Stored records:
☆ ☆ ☆ ☆

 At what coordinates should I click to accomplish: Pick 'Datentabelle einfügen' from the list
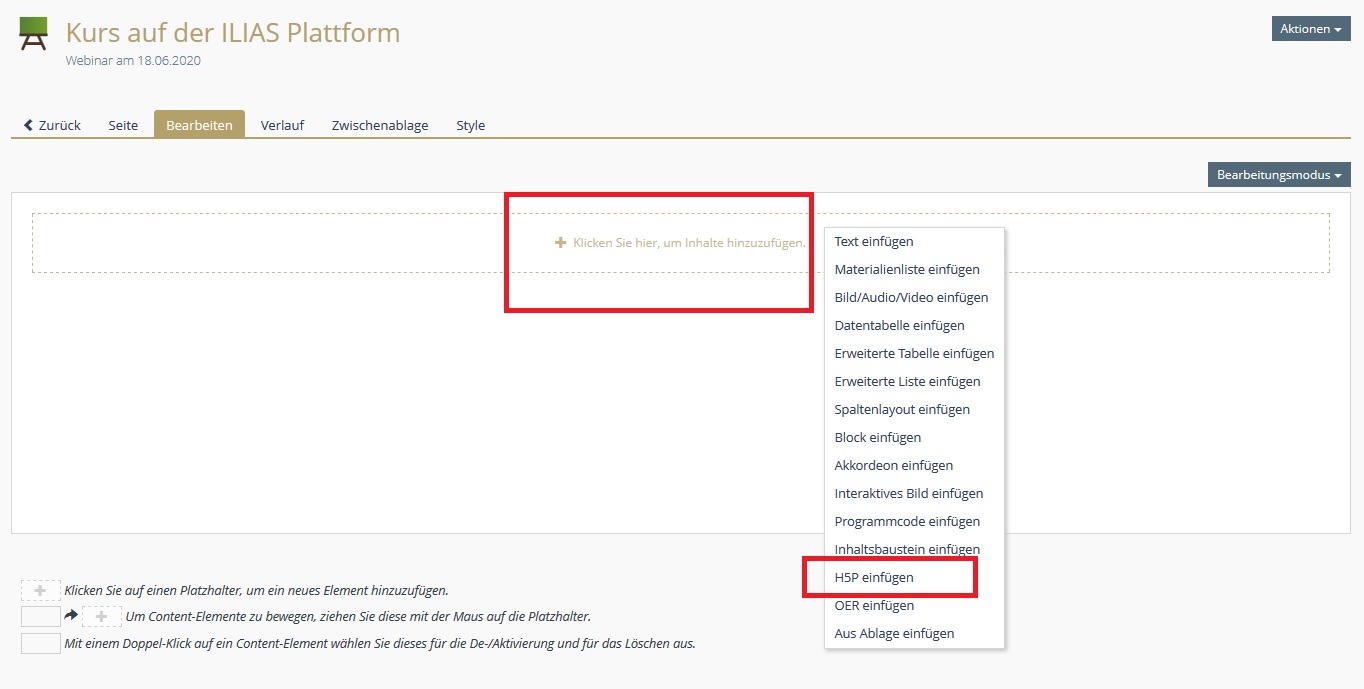[x=899, y=325]
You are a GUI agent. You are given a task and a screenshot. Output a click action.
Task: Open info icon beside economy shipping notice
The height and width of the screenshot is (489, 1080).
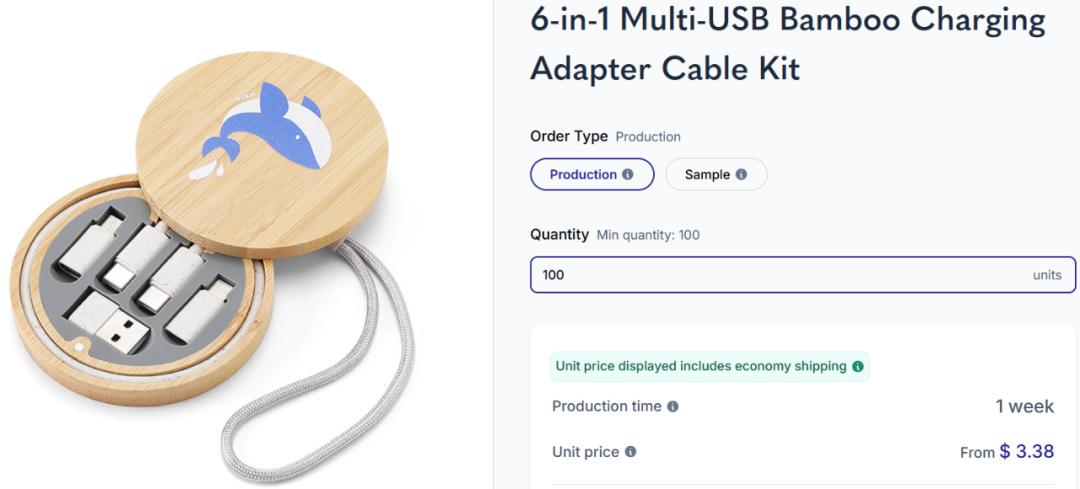[x=858, y=366]
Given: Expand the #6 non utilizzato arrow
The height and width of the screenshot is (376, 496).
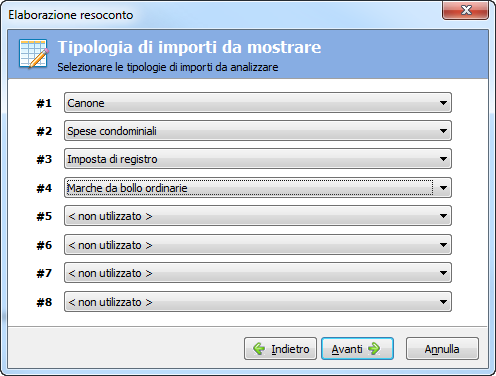Looking at the screenshot, I should [x=443, y=245].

☆ ☆ ☆ ☆

▶ _Prompt_
Write out, word for word, the line containing "Given: Expand the #6 non utilizzato arrow" and each line after it to the end of the data, and nothing more. Drop the pictures.

▶ _Result of this task_
Given: Expand the #6 non utilizzato arrow
The height and width of the screenshot is (376, 496).
Looking at the screenshot, I should [x=443, y=245].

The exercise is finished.